The Kentucky State Senate voted 22 to 16 on Tuesday to approve a bill that would protect people who refuse services in the name of religion in certain situations, and could partially override local laws designed to protect LGBT people from discrimination.
However, lawmakers were unclear what the bill’s ultimate impacts would be. The senate also adopted an amendment that states the bill would not apply to those providing “standard goods or services” in the ordinary course of business or at a place of public accommodation, resort, or amusement.
The bill advances next to the state house.
Republican Senator Albert Robinson said the bill aims to protect individuals who want to refuse services to same-sex couples — such as wedding cakes. “This protects people in business who don’t want to go beyond their conscience,” he said on the senate floor.
Robinson sponsored the bill, he told fellow lawmakers, because “the homosexual community makes it an issue.”

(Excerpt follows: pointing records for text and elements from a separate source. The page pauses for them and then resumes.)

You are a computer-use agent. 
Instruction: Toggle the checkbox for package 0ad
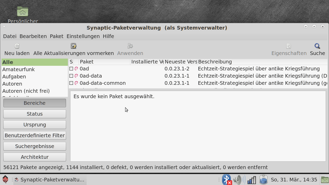(71, 69)
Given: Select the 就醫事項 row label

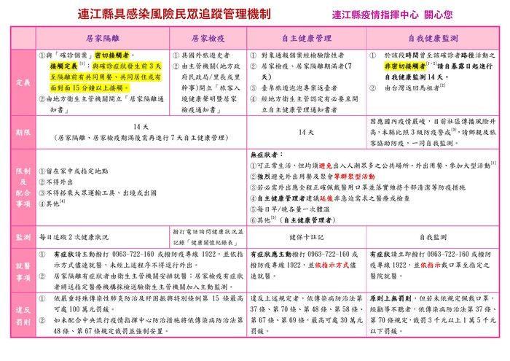Looking at the screenshot, I should [23, 271].
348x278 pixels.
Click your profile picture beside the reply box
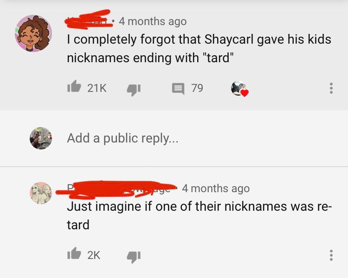click(41, 138)
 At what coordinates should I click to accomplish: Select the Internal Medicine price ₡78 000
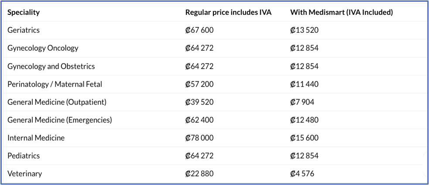[x=199, y=138]
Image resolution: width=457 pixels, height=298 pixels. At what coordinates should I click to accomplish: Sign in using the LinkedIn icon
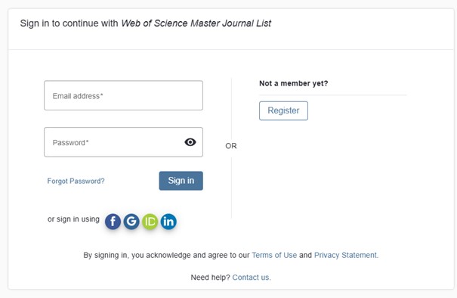168,222
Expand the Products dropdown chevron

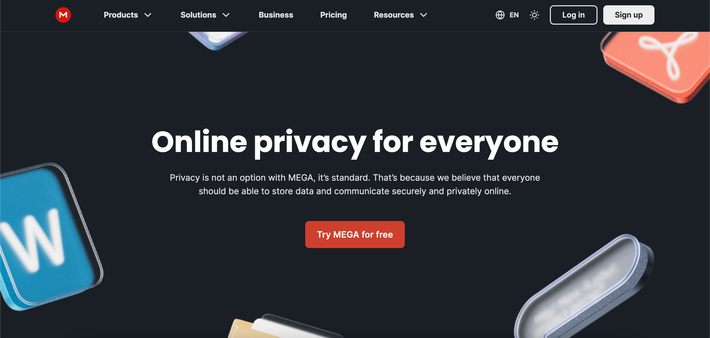(148, 15)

Senate Bill180 is one of dozens bills filed in legislatures around the country to protect people of faith — a Republican backlash to the Supreme Court’s ruling last summer that legalized same-sex marriage in all 50 states.

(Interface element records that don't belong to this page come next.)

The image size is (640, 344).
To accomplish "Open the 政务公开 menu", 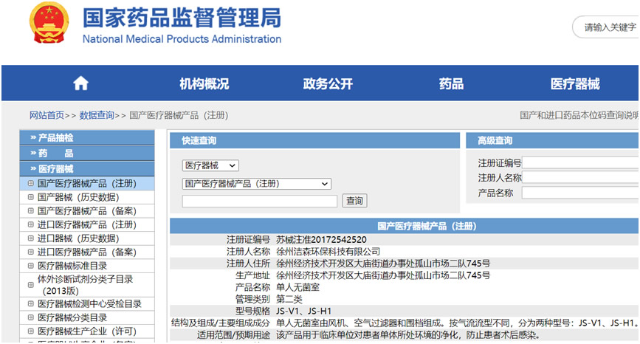I will pyautogui.click(x=328, y=83).
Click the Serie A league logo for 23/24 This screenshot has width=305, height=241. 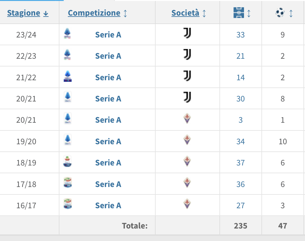pyautogui.click(x=67, y=34)
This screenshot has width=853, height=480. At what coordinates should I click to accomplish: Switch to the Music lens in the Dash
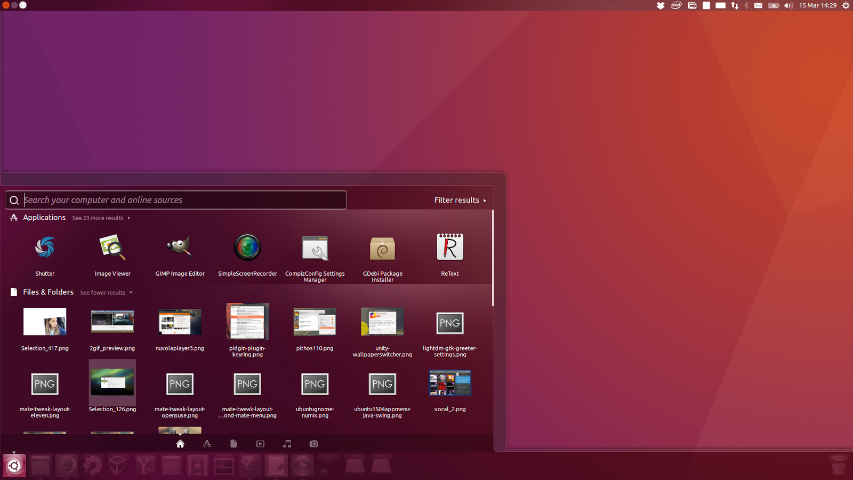287,443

Democrats opposed the measure, including Sen. Reginald Thomas, who argued it would allow discrimination against LGBT people and possibly Jews. “I hope this senate would not pass a bill that promotes hatred and bigotry.”
SB 180 says that no ordinance or public agency shall restrict the rights of people who provide “customized, artistic, expressive, creative, ministerial, or spiritual goods or services.”

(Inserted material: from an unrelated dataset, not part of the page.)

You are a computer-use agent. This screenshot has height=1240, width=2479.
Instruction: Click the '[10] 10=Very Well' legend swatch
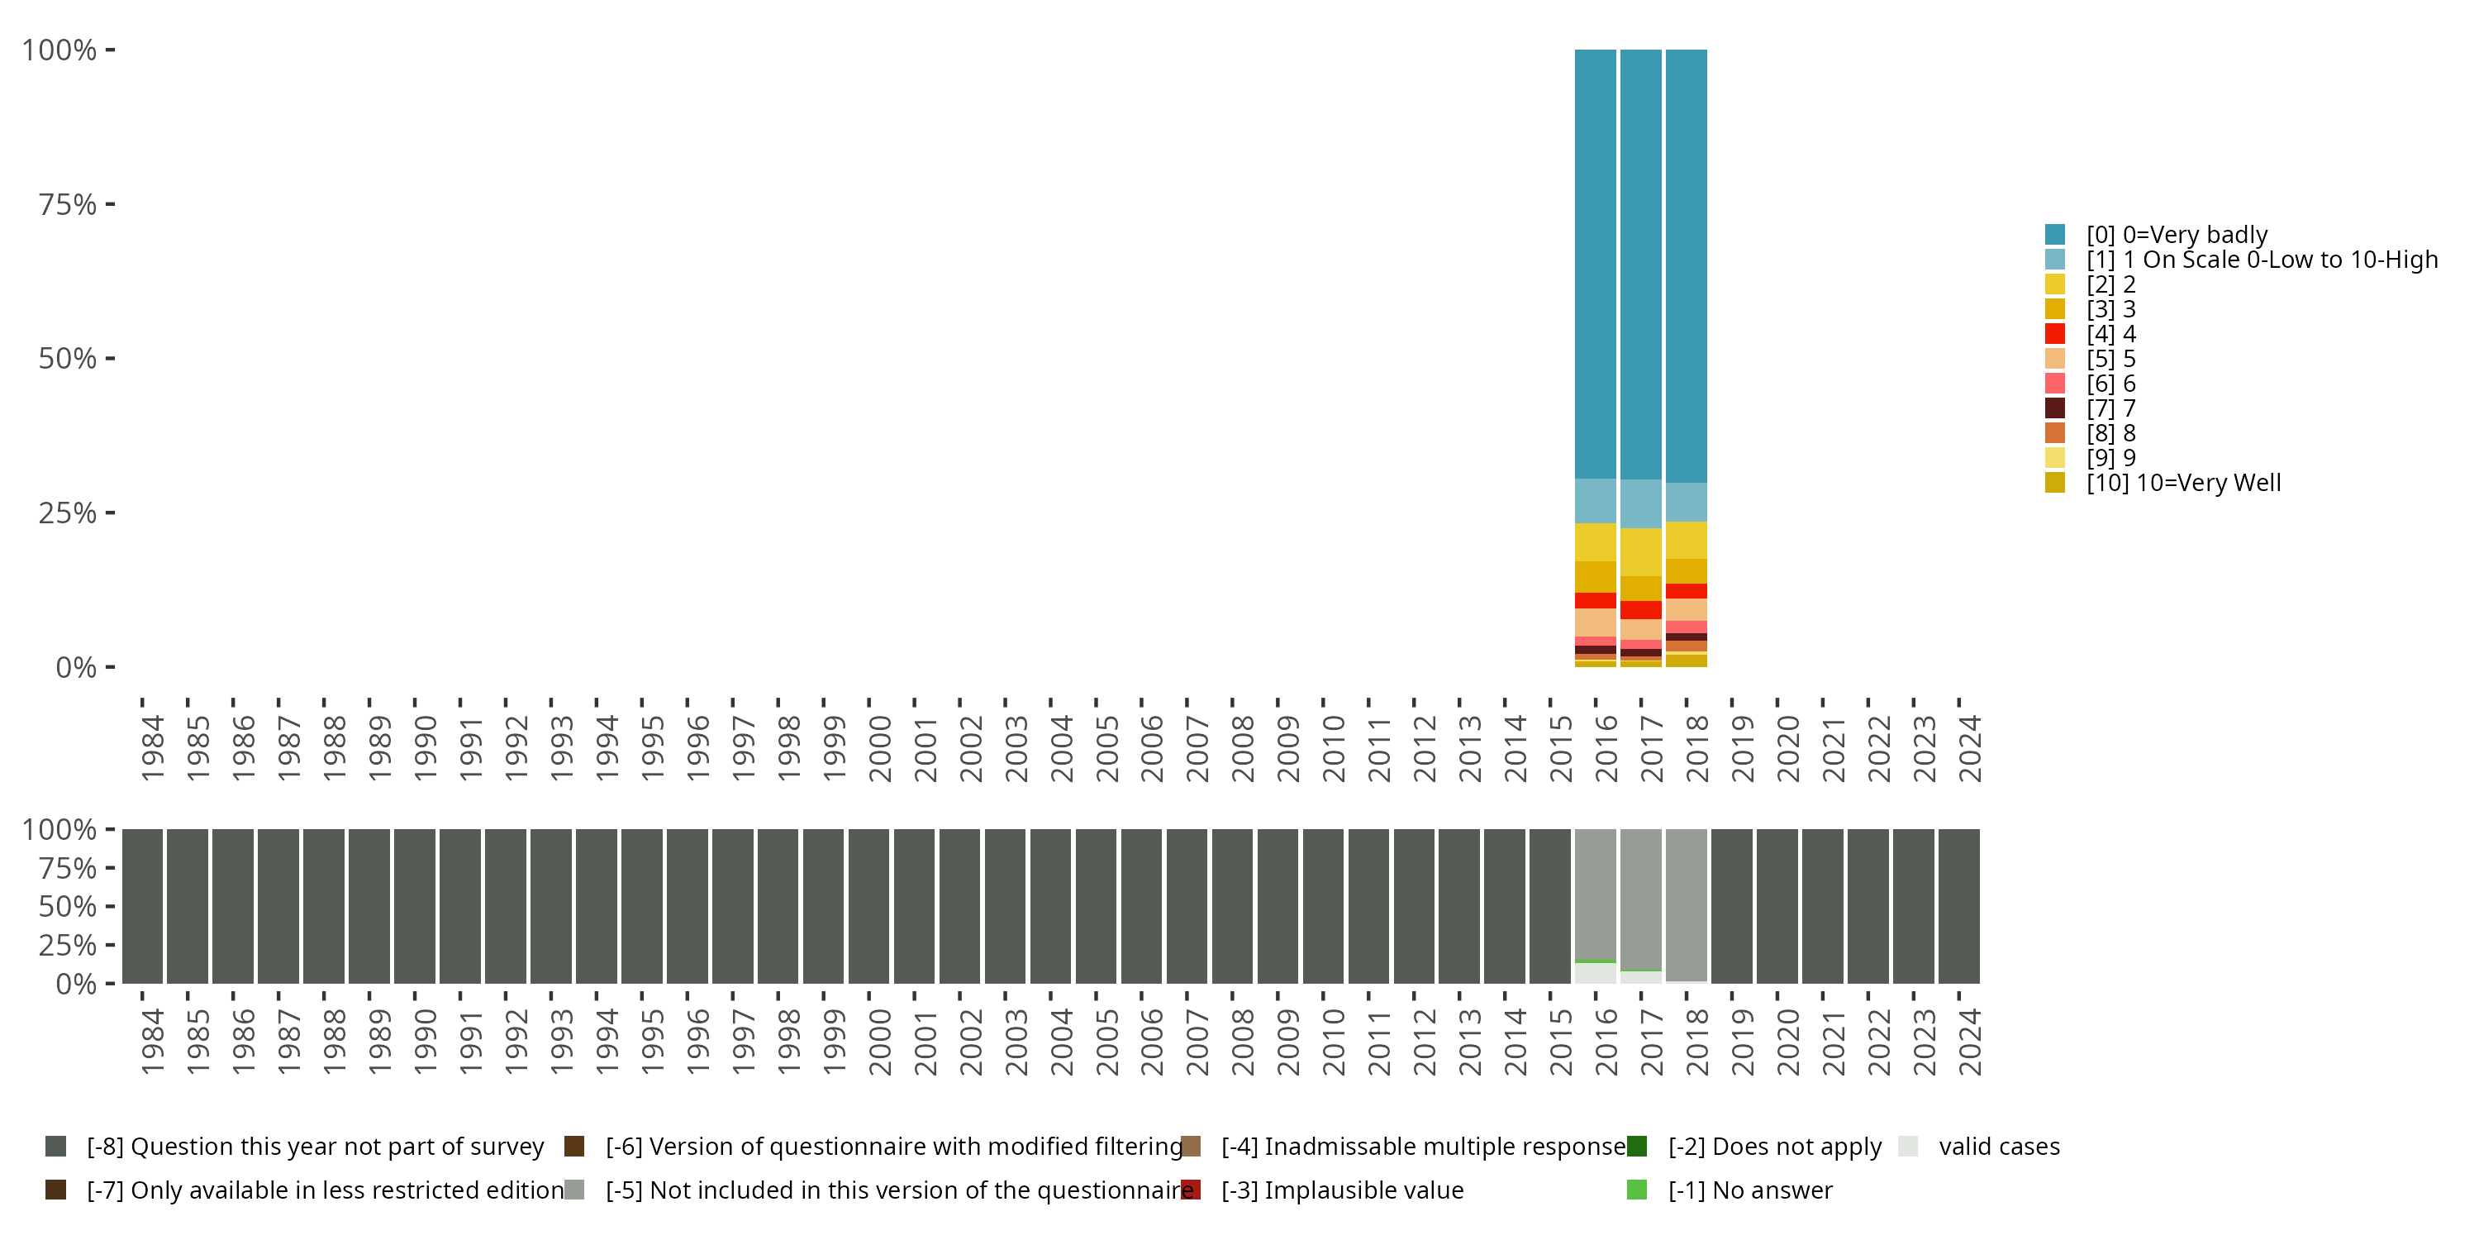[x=2055, y=482]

Lawmakers questioned whether the bill — particularly given the amendment limiting its scope — would expand the rights of Kentuckians.
But many LGBT advocates have been alarmed.
Eunice Rho, advocacy and policy counsel for the ACLU, said the amendment approved Tuesday is “a slight improvement on the current bill since it clarifies that not all public accommodations have a right to discriminate.”
“Nonetheless,” she added by email, “ it still would allow businesses open to the public to pick and choose whom they will serve without regard to local nondiscrimination ordinances or other laws prohibiting such discrimination.”
The bill essentially builds on the state’s 2013 Religious Freedom Restoration Act, which prevents the government from burdening a person’s exercise of faith. Twenty other states have similar laws, with most being narrowly tailored to mirror a federal law of the same name, and most have unexplored legal impacts. Lawsuits have not established that they allow LGBT discrimination.
However, SB 180 may go further than those religious freedom laws by spelling out specific individuals who are protected — including those who create customized and expressive products — and overriding parts of laws local laws.
Speaking to preempting those local laws, the bill states, “Notwithstanding any law to the contrary, no statute, regulation, ordinance, order, judgment, or other law or action by any court, commission, or other public agency shall impair, impede, infringe upon, or otherwise restrict the exercise of protected rights by any protected activity provider.”
LGBT advocates warn this bill will gut nondiscrimination laws in Covington, Danville, Frankfort, Lexington, Louisville, Midway, Morehead, and Vicco.
As WCPO recently reported, “The bill comes after the Lexington-Fayette Urban County Human Rights Commission ordered a Christian T-shirt company to get diversity training for refusing to print shirts for a gay pride festival. A state judge overturned the order, but an appeals court is reviewing the case.”